Ordo

Film international de Laurence Ferreira-Barbosa

Avec Roschdy Zem, Marie-Josée Croze, Marie-France Pisier...

Sortie le 15-09-2004
 
   

Par Raphaël Lefèvre


Durée: 1h46

 
 
   

L'inconnue des pages people

Se retrouver en photo dans un magazine people parce que son ex-femme est devenue une star de cinéma… voilà qui sort de l’ordinaire. Ne pas reconnaître la femme en question sur les photos, voilà qui est encore plus troublant… C’est ce qui arrive à Ordo (Roschdy Zem), trentenaire aux origines multiples satisfaisant son goût du bourlingage et oubliant un passé agité (deux mariages, plusieurs villes et divers boulots) en servant dans la Marine. Perplexe, il demande une permission pour retrouver cette célèbre Louise Sandoli (Marie-Josée Croze) qui prétend avoir été son Estelle, et s’offre une parenthèse glamour plus ou moins enchantée…
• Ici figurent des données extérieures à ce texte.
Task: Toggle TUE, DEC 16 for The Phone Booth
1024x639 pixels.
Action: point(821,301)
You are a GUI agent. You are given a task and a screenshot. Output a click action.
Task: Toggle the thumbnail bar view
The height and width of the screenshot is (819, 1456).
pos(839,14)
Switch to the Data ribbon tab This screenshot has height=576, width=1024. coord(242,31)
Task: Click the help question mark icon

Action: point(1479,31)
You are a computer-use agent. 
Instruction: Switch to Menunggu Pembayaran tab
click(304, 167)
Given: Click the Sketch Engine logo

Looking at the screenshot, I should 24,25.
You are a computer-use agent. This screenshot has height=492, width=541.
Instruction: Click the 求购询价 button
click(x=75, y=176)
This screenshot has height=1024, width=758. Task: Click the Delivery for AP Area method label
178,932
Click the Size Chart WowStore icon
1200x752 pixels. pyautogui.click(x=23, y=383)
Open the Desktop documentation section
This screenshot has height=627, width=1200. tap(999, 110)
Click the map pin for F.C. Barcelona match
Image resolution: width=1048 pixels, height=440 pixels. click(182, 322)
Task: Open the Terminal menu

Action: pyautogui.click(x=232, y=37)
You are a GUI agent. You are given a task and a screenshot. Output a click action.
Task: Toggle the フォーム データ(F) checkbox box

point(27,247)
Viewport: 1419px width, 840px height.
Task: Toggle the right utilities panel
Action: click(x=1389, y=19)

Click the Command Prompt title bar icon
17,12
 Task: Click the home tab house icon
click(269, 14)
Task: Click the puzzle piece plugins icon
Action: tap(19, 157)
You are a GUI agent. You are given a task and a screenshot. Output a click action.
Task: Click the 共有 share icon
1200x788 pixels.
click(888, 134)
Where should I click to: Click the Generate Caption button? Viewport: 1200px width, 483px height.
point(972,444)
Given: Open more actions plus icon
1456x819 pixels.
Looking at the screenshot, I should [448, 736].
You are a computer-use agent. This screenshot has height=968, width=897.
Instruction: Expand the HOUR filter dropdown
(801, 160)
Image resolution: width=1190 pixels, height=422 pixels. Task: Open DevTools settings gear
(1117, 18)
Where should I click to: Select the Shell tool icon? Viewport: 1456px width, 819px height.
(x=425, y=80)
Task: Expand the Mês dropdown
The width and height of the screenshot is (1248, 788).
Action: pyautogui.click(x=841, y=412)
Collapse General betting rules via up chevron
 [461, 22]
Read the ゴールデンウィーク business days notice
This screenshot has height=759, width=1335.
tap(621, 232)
Ordo démarre en fanfare, avec une énergique présentation de la vie du héros évitant avec brio l’écueil de la vignette caricaturale qui la guette à chaque instant. S’opère alors une habile incursion du thriller post-hithcockien (à l’instar de Je suis un assassin, sorti en août dernier, le film est tiré d’un roman de Westlake) dans le cadre réaliste du récit. On retrouve ici le mélange étrange de naturalisme français, de théâtralité des dialogues et de recours discret au genre qui faisait le charme relatif de La Vie moderne – le précédent long métrage, attachant mais bancal, de Ferreira-Barbosa. La photo est limpide, le cadrage élégant, le mystère réel, l’humour bienvenu, mais la sauce ne prend pas complètement. Nul doute qu’un certain trouble se dégage des scènes où Ordo, dans une impeccable villa portugaise, se confronte, de nuit à la femme qu’il ne reconnaît pas, de jour à son improbable majordome vietnamien (joué par une drôle d’actrice, Hélène Patarot). Mais l’opacité d’abord intriguante dans laquelle baigne le film finit par se retourner contre lui, n’ouvrant pas la porte sur grand-chose.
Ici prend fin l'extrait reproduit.